Is Torture Always Morally Wrong?

December 19, 2014 Topic: Domestic PoliticsTorture Region: United States

Is Torture Always Morally Wrong?

Safety is as much an American value as freedom.

Is torture a violation of American traditions and values?

There is in fact a long tradition of American torture and harsh interrogations. A version of waterboarding was used in the Philippine-American war. Torture was also employed in Vietnam; veterans tell of attaching electrodes to the genitals of prisoners to get them to talk. Rubber hoses were standard equipment in many police stations across the country. No one would say that the United States ever came close to resembling Nazi Germany or Stalinist Russia — or modern China or modern Iran. For the most part, American torture has been employed in unusual or high-pressure situations (as was the case after 9/11). It has not been standard operating procedure.

Even if we accept the legitimacy of harsh interrogations, it’s important that they remain rare and unusual, which seems to have been how the Bush Administration proceeded. Insofar as we know, waterboarding, the most controversial of the CIA procedures, was employed on only three suspects and none after 2003. Abu Ghraib was an aberration, perpetrated by sadists.

Opponents look at incidents like Abu Ghraib and raise the problem of the “slippery slope.” It’s a valid concern. Once officials charged with obtaining information make use of torture, it’s possible they could become addicted to it. But there is no evidence that torture was on its way to becoming commonplace during the Bush years, even at the height of the post-9/11 panic. And as the altogether healthy public outcry prompted by the Senate report demonstrates, as a society we are a long way from the slippery slope.

Anyone who believes torture has had no part in America’s traditions doesn’t know the history. Still, traditions change as values change. The third degree — shining a light in a subject’s face while subjecting him to grueling interrogation — was so widely accepted as a part of police procedure that crime movies featured it throughout the 1930s and 40s without ever shocking the consciences of audiences. Today, the third degree would be viewed as harsh by some, as torture by others. As our values have changed, we have undoubtedly become a more humane society today than we were in the not-so-distant past.

But our current values, like those of the past, are not set in stone, and they are being challenged at the present time by events like 9/11. As Americans, we are proud of our liberties, often hard-won over decades and centuries. Public safety is a value too. It doesn’t evoke the same kind of pride as liberty, though perhaps it should. The fact that we are a remarkably secure country is no accident. Security requires enormous effort and expense, especially now, with the threat of terrorism looming over us for as far as the eye can see.
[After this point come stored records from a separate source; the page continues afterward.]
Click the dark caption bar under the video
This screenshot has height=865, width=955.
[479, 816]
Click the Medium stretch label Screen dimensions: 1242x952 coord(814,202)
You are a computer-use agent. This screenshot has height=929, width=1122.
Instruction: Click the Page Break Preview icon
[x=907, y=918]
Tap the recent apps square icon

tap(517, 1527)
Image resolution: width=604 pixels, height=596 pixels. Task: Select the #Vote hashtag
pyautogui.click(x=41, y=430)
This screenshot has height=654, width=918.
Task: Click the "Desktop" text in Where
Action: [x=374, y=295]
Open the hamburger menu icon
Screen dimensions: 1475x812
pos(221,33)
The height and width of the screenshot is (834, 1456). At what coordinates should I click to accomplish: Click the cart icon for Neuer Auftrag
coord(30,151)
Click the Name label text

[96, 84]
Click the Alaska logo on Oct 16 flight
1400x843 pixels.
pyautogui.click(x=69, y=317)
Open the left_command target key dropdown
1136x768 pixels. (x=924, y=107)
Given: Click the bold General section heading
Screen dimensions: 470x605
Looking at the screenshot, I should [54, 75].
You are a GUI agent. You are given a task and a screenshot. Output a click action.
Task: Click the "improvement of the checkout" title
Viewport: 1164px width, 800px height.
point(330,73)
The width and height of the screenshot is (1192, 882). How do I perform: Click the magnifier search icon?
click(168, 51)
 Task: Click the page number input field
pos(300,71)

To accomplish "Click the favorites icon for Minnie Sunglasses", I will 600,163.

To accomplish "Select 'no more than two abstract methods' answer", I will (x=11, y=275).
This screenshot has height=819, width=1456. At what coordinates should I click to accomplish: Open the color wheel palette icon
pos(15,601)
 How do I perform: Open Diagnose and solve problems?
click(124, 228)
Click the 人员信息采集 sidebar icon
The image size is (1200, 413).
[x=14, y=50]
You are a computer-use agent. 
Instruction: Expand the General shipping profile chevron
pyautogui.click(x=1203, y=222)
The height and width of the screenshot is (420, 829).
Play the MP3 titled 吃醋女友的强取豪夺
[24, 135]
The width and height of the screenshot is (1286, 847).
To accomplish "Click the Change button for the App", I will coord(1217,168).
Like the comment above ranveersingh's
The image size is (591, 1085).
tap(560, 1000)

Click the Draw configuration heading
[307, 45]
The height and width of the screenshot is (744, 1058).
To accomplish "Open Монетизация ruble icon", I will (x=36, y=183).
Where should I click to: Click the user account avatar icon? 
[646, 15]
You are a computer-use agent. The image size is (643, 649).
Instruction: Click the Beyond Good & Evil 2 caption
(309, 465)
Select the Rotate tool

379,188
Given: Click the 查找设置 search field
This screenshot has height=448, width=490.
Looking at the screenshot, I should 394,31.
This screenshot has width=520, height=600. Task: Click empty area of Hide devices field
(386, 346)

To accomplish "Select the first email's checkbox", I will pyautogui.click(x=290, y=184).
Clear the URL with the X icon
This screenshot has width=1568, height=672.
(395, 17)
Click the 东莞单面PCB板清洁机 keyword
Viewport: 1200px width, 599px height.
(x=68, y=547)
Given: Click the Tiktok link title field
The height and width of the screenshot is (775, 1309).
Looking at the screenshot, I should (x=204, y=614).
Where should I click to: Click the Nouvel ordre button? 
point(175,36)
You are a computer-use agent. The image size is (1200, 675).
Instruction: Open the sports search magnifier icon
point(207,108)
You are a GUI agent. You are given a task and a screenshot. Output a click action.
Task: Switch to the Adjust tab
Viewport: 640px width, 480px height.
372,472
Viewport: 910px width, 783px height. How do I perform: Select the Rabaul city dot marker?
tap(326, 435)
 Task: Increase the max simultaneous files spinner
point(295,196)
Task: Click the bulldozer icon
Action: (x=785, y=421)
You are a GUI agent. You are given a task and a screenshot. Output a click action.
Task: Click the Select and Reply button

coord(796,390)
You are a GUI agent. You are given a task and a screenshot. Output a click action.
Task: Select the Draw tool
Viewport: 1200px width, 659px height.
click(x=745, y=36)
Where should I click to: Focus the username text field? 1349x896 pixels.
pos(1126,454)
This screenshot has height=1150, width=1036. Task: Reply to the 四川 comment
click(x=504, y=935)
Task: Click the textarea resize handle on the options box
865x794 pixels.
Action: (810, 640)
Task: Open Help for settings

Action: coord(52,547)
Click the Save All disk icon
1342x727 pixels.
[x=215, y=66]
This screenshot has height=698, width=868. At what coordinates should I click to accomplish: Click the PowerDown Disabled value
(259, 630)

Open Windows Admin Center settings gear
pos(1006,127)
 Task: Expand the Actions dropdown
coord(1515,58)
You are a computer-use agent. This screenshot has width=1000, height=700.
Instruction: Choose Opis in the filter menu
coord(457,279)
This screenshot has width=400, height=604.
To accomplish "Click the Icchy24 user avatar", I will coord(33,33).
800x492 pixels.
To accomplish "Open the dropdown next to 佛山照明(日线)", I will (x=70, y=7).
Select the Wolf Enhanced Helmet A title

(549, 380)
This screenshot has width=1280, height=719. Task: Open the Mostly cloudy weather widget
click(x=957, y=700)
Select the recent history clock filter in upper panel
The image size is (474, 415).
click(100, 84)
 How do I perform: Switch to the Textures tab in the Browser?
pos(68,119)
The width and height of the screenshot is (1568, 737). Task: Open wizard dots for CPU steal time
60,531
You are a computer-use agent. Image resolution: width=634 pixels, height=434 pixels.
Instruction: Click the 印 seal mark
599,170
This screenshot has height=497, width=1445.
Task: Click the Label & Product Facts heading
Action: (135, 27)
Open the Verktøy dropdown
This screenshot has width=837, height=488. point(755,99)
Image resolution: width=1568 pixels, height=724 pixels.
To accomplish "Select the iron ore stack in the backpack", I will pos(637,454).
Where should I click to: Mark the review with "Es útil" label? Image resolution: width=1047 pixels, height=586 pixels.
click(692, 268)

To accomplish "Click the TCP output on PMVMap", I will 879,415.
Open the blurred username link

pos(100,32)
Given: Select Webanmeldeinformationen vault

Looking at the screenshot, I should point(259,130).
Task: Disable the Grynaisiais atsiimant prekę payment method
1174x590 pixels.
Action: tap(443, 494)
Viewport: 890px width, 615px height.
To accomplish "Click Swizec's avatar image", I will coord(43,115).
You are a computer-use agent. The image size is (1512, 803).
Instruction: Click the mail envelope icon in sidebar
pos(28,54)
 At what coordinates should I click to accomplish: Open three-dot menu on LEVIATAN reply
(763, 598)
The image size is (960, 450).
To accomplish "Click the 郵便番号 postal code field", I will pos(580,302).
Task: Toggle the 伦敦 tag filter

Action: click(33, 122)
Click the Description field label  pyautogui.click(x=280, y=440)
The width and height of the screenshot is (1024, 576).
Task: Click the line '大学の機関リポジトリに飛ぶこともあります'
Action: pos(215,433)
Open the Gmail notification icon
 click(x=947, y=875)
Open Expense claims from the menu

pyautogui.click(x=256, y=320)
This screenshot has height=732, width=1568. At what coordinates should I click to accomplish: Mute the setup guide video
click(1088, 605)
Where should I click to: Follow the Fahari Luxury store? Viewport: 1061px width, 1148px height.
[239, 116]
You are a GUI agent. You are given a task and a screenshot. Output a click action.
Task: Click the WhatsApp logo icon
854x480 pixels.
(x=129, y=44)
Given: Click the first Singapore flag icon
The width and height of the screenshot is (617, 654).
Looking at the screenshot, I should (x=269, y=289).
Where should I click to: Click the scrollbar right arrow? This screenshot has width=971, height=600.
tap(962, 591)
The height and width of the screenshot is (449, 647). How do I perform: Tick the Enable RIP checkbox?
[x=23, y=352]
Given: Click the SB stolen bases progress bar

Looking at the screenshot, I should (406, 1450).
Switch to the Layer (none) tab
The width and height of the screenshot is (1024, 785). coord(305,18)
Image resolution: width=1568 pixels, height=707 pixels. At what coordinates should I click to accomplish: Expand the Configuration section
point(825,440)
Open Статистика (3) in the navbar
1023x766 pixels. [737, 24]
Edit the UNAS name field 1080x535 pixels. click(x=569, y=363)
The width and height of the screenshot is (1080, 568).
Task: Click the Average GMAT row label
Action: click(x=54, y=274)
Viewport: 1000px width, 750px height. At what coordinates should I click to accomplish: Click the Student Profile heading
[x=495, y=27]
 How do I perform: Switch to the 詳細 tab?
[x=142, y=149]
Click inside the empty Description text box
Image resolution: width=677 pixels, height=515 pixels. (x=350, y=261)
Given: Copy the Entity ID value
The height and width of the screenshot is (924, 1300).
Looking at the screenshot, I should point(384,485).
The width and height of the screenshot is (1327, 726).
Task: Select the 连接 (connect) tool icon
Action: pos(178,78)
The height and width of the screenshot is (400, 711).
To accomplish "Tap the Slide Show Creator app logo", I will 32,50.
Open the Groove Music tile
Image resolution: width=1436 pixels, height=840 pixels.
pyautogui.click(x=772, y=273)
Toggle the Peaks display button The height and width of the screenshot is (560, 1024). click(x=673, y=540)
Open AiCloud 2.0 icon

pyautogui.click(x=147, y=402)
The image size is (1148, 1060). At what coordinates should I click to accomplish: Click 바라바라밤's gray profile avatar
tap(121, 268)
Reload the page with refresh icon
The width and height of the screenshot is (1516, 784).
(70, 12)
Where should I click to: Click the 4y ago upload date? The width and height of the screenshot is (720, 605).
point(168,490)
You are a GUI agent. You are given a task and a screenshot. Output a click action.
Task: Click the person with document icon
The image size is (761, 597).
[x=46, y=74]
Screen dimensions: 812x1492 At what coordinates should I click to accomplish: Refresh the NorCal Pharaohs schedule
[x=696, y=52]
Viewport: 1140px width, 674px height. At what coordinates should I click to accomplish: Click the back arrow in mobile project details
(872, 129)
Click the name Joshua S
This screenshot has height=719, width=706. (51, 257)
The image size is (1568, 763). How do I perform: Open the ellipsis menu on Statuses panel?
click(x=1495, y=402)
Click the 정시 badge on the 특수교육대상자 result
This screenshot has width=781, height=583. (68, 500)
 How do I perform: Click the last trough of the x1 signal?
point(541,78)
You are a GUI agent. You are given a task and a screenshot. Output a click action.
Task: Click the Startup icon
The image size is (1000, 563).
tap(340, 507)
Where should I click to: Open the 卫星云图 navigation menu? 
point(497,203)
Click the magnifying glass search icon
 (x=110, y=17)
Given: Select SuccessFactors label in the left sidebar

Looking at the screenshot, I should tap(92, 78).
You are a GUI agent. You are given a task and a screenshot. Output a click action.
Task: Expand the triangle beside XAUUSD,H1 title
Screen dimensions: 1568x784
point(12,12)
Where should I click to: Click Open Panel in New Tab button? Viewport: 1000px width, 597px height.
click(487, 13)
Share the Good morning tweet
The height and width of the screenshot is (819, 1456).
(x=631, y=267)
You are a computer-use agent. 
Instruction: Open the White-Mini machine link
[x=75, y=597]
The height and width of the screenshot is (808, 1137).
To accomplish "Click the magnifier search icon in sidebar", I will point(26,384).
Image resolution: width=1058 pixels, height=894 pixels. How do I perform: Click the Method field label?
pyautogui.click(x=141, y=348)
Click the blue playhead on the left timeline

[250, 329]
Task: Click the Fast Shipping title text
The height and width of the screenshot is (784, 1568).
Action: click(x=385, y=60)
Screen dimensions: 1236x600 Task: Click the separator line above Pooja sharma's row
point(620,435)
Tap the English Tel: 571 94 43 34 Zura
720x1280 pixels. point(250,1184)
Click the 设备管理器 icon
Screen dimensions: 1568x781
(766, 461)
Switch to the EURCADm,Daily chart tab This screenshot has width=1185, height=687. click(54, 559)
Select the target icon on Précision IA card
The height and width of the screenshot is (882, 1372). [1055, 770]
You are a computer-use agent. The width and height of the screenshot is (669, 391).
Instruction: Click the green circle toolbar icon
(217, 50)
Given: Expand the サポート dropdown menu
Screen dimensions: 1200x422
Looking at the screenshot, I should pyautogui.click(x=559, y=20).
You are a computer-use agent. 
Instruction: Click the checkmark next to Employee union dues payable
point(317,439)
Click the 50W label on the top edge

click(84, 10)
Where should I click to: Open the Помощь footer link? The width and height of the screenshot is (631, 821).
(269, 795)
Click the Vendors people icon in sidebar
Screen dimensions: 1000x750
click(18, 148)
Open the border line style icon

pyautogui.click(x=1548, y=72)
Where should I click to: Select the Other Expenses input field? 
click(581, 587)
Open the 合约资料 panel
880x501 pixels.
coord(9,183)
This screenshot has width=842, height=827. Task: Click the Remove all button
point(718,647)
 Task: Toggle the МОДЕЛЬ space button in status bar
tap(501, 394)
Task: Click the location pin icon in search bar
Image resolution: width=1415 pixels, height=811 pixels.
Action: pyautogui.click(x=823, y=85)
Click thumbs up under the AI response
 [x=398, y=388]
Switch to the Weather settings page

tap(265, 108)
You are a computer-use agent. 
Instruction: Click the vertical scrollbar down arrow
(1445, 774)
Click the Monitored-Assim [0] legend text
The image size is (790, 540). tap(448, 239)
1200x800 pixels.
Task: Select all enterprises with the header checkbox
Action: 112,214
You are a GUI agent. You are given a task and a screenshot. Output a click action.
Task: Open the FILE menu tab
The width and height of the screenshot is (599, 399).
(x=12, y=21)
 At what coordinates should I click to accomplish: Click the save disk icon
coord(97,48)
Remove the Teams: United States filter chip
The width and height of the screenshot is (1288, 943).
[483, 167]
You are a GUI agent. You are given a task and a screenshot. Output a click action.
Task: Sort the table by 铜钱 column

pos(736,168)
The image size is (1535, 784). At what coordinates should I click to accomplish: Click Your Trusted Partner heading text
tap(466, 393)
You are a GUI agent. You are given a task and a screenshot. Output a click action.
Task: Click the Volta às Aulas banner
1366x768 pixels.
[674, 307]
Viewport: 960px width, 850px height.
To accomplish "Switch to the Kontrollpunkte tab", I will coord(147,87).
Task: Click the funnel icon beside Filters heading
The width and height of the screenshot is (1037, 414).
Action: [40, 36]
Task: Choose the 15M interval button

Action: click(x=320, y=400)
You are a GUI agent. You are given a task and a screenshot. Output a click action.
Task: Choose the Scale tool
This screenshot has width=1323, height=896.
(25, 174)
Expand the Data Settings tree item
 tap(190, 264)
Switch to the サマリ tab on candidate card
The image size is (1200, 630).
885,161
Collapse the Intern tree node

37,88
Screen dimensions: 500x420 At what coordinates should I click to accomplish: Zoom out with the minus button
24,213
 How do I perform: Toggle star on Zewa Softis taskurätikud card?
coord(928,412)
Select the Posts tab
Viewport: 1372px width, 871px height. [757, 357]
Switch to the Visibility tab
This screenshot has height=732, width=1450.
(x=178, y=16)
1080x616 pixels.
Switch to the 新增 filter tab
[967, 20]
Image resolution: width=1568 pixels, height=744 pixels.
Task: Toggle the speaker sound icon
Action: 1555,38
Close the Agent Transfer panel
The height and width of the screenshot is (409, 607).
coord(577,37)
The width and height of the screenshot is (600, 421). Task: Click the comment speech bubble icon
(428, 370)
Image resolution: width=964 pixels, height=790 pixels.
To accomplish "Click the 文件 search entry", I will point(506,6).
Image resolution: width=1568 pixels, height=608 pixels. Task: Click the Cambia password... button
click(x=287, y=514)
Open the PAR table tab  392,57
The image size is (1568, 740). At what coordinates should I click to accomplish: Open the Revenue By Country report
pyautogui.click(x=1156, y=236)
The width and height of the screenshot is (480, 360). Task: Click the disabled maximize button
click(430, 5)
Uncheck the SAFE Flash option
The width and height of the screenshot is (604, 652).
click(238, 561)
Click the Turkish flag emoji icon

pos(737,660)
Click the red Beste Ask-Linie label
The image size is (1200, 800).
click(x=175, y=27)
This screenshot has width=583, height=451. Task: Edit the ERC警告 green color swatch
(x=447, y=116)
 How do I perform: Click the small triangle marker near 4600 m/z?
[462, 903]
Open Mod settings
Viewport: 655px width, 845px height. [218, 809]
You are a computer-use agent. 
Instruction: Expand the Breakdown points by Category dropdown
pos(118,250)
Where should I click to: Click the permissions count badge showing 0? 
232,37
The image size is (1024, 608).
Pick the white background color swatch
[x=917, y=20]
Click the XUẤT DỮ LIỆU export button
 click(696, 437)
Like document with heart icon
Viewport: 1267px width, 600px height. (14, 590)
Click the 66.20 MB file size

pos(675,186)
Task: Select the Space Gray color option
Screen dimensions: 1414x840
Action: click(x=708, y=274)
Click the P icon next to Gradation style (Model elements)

Liberty and security are both values, but as the torture debate indicates, they are not natural allies and require the closest attention when they seem to be going off in different directions. Keeping a proper balance between them is essential even though there is no preordained formula for doing so. Some voices in the Bush Administration lost sight of our multiple and conflicting values, and weighed in only on one side. The anti-torture absolutists of the present time, with their claims to be preserving American values, are weighing in only on the other side. What they don’t seem to realize is that safety is as much an American value as freedom.

Barry Gewen is an editor at the New York Times Book Review.